- **Work request**: Your response should contain every line from the data below that holds the string "Switch".

[Records to process — start]

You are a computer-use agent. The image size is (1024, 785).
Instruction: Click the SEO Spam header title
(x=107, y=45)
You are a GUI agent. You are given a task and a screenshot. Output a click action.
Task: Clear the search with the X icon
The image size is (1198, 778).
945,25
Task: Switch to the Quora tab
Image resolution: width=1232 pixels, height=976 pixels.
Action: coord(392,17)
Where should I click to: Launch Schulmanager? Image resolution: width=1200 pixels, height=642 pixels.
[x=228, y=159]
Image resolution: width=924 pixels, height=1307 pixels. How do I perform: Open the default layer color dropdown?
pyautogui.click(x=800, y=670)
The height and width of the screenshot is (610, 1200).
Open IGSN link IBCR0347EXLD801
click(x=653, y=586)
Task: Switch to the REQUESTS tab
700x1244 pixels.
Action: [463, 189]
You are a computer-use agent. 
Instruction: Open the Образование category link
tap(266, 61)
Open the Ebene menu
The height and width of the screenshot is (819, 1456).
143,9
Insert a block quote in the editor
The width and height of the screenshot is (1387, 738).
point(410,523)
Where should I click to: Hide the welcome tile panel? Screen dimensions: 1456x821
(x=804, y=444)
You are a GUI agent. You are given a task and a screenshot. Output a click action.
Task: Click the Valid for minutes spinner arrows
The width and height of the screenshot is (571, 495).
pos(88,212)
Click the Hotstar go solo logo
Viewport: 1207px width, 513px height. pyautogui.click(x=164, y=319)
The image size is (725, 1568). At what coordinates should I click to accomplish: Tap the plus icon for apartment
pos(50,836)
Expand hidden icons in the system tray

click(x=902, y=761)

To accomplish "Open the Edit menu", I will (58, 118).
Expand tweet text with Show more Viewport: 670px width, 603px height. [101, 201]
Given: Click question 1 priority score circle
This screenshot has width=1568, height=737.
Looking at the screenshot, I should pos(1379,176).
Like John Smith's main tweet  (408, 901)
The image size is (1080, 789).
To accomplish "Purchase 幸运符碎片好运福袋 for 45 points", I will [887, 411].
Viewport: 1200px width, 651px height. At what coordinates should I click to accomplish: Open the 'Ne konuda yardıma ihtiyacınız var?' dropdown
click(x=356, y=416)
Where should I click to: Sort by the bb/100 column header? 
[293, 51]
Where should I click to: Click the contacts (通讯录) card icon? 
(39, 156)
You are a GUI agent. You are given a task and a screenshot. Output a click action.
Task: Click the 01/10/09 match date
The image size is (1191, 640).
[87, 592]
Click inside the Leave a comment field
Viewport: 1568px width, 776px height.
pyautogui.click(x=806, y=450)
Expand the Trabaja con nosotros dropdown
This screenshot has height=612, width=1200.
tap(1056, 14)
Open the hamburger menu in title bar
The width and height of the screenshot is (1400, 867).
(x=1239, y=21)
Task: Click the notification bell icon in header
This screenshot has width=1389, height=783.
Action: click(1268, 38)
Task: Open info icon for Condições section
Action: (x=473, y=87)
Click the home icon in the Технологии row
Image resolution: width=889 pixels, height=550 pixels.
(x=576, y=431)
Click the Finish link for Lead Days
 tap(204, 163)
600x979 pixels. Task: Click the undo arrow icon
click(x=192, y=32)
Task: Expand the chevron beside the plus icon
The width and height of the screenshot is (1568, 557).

[Records to process — finish]

- **Task output**:
Task: Switch to the Quora tab
Task: Switch to the REQUESTS tab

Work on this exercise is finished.